+++ Data for analysis +++

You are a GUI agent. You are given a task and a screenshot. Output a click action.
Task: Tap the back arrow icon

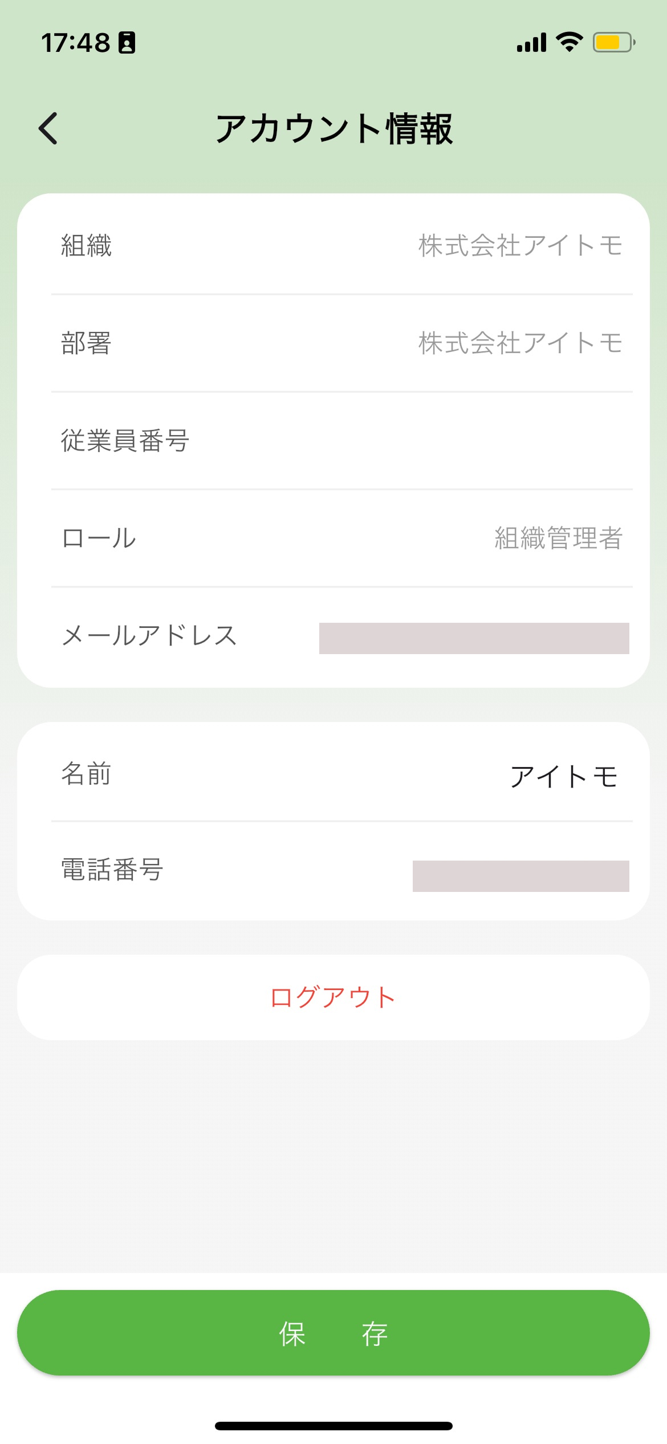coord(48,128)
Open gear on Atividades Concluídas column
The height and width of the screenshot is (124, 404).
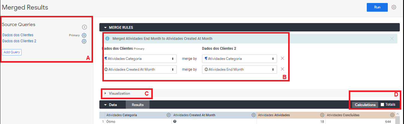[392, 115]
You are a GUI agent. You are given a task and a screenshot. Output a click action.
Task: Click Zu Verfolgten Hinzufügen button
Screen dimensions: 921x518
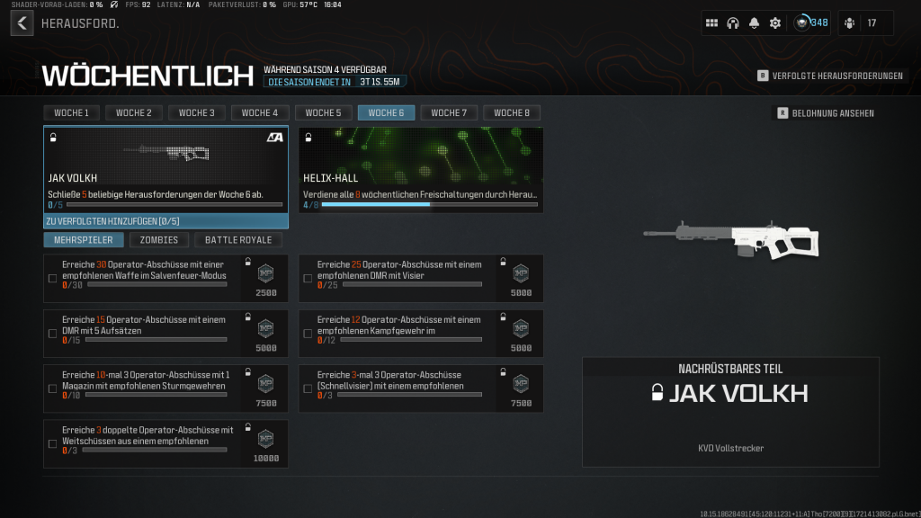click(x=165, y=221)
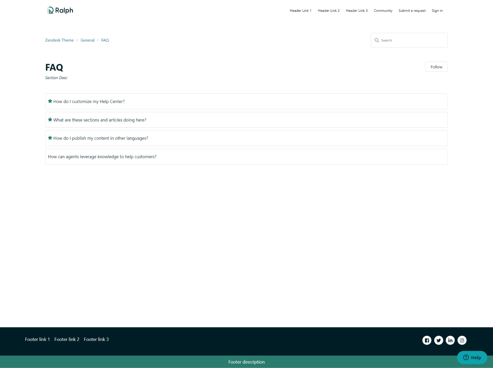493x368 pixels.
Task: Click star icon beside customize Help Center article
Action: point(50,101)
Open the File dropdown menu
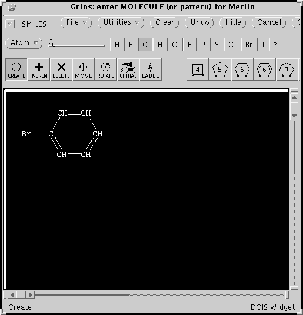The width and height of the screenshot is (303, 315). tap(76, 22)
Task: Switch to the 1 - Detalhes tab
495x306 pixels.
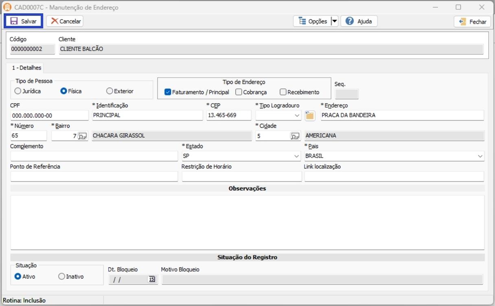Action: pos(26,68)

+++
+++ Data for analysis +++

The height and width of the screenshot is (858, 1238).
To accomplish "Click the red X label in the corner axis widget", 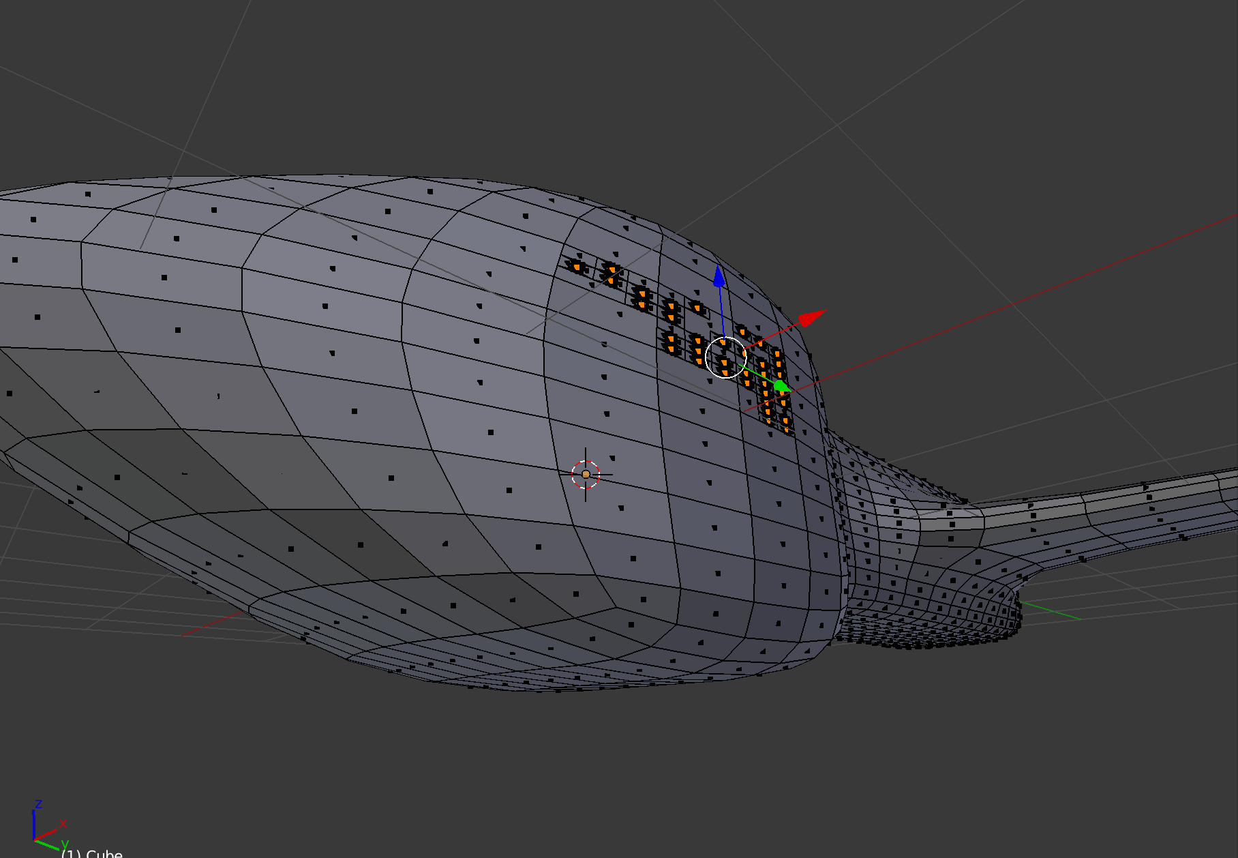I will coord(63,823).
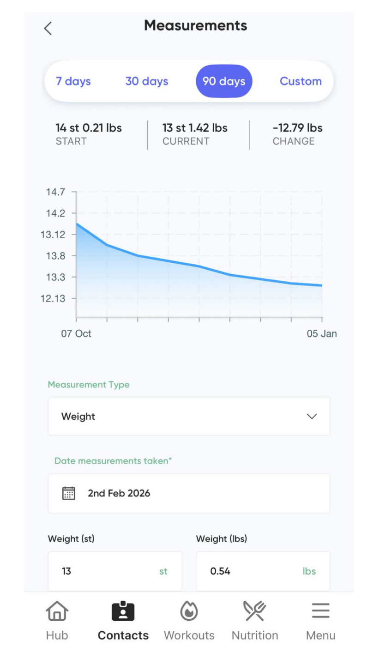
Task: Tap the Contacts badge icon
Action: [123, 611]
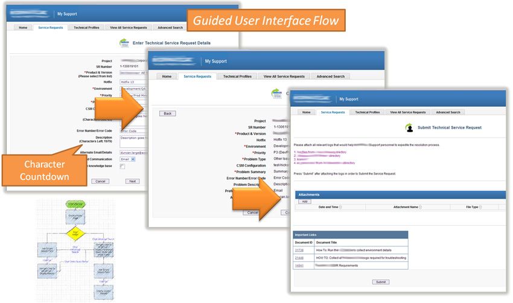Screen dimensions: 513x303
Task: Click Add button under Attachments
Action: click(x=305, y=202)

+++

- Exercise description -
Would you print exactly the lines in the listing above, from the line bearing "Screen dimensions: 921x518" through the line bearing "Task: Switch to the 1 - Detalhes tab", leaving out all pictures?

- Output below -
Screen dimensions: 921x518
click(x=165, y=221)
493x368 pixels.
Task: Click star icon beside customize Help Center article
Action: point(50,101)
Open the File dropdown menu
The width and height of the screenshot is (303, 315). tap(76, 22)
Task: Switch to the 1 - Detalhes tab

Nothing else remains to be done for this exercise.